When I was in fourth and fifth grade, I definitely experienced adolescent egocentrism, personal fables, and imaginary audiences. I thought everything that happened happened all because of me. If our class was rewarded, I believed it was because I had done something good. I used to play a very extensive imaginary role-playing game which ever furthered my personal fable— I believed the world was a giant novel, and I was the hero of the story. Every move I made, every choice I made, must have had grant consequences on the rotation of the Earth. I thought I was destined to become a very important, life-changing, world-saving human. And as I thought this, I believed that people everywhere were judging me. Whether it was for my choice of clothing that day, or the condition of my hair, I thought every passerby was watching me and thinking about me, and when they went home, they would again be thinking about the little girl they had passed in the street that day. My role-playing games were essential to this thinking because they fed the wild dreams I had that I was a unique hero who others saw and became amazed by.

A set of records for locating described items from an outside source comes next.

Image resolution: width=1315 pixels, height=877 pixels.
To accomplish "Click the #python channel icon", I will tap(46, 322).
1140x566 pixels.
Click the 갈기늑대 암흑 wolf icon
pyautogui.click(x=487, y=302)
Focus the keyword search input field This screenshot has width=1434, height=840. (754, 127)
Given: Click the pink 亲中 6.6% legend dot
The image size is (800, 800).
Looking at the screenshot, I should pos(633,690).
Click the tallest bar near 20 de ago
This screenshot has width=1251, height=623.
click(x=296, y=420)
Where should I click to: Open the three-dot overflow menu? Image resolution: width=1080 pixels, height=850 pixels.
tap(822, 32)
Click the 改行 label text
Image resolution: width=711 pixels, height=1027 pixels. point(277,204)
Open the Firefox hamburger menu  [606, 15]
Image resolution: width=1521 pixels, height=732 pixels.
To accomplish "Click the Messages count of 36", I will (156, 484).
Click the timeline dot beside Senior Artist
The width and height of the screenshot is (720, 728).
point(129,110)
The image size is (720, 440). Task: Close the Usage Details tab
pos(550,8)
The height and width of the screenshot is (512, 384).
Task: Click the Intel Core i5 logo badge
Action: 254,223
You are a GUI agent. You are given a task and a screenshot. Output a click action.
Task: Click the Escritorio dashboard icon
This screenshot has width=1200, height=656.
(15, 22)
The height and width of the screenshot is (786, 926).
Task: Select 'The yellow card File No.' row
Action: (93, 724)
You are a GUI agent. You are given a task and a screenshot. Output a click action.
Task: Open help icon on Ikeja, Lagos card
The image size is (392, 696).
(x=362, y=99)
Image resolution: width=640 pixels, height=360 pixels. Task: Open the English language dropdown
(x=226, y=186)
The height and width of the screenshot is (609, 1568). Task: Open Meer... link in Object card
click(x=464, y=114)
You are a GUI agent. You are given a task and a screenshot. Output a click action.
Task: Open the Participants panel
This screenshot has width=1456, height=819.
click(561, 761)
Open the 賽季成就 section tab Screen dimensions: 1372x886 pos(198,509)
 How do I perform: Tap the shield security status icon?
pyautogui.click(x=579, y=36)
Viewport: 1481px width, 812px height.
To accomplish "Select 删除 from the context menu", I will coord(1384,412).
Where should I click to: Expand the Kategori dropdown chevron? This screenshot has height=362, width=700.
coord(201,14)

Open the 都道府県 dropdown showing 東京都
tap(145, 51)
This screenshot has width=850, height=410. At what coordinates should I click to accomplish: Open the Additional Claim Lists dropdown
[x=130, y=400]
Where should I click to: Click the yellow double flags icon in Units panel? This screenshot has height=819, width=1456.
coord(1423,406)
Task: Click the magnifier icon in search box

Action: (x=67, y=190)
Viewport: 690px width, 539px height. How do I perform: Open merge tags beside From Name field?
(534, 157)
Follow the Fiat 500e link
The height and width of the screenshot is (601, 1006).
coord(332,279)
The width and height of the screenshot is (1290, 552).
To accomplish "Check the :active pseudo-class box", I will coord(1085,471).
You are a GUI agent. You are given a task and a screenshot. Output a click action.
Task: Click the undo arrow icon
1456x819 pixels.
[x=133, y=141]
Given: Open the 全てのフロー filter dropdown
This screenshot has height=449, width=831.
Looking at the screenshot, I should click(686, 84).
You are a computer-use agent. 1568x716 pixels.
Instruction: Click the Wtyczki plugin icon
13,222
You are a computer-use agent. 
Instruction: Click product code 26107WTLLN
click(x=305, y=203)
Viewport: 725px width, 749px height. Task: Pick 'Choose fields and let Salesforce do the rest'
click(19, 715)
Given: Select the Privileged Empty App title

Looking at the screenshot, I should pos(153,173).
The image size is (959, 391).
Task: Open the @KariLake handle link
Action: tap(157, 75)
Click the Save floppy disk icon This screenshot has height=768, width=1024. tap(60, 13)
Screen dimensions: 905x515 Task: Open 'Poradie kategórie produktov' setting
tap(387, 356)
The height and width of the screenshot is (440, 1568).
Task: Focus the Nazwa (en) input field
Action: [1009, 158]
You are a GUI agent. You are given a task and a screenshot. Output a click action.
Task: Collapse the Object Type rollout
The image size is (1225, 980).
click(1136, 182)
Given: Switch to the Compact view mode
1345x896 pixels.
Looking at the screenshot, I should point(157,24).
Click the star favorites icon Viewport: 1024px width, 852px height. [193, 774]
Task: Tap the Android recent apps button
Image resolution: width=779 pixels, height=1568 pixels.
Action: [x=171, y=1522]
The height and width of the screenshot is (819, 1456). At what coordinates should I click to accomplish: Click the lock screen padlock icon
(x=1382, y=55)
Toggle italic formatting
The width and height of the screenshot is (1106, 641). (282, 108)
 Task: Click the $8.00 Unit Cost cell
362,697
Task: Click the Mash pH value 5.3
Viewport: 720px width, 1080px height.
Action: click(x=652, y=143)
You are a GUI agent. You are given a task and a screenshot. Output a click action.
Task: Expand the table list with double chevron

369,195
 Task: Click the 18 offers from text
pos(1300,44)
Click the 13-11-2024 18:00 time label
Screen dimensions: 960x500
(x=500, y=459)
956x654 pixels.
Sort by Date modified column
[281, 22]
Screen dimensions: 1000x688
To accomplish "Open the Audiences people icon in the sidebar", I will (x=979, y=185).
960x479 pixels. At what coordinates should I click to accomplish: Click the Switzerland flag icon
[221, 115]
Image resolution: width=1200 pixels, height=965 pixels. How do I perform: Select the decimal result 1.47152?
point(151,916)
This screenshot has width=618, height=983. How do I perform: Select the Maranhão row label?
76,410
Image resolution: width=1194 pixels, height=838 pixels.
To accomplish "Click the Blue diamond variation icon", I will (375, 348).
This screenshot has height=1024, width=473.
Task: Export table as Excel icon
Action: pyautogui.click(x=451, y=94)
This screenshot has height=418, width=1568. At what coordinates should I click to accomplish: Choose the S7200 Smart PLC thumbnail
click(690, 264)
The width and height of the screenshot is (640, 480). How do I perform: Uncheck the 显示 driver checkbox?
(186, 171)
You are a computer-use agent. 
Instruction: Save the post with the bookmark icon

I have yet to experience stage six, “Young,” and, having no experience in relationships, and very nervous about the crisis between intimacy and isolation. I fear being alone, because I, like every human, want to have a fulfilling relationship with somebody I really love. I hope that when the time comes, I will not be forced into getting married or having a relationship before I am ready for one. Transitioning into this stage is very serious, as it truly sets up the rest of my life and the lives of future individuals. I believe, emotionally and cognitively, that I will have matured much more and will be ready for a serious relationship with someone similar to me (but not too similar!).

During middle school was when I mostly went through puberty. The physical changes were a little difficult to deal with, as the word “puberty” itself is almost tabooed in middle school as different students deal with it their own, private ways. I moved from elementary school to middle school and again from middle school to high school, so I was faced with dealing with all sorts of different social groups and accepted behaviors. Frederick County (where my middle school was) is extremely different from Montgomery County. Upon arriving at Walter Johnson, I had absolutely no idea how I would fit in with the students here. I was part of the APEX program, but the students in APEX were just as diverse as the rest of the school that I didn’t immediately find a clique where I belonged. I had no idea what my identity was. In middle school, I had played lacrosse and done musical theater. But I wasn’t nearly good enough at lacrosse to join the team here, and the theater kids seemed much too intimidating. I constantly battled between finding an identity and role confusion, struggling every day to find the perfect path for me. I finally decided by junior year that performing arts was a very strong part of my identity, and it showed, as most of my friends have to do with STAGE. However, I understand that I don’t have to be exclusive in my friend choices. I have may other friends who don’t do STAGE, and yet we still share many interests together. I'm also now part of the SGA, which is an entirely different group, yet it has been very important to the formation of my identity, as I enjoy being given a sense of purpose and leadership. Once I found my identity in this aspect, I was much more satisfied and much happier.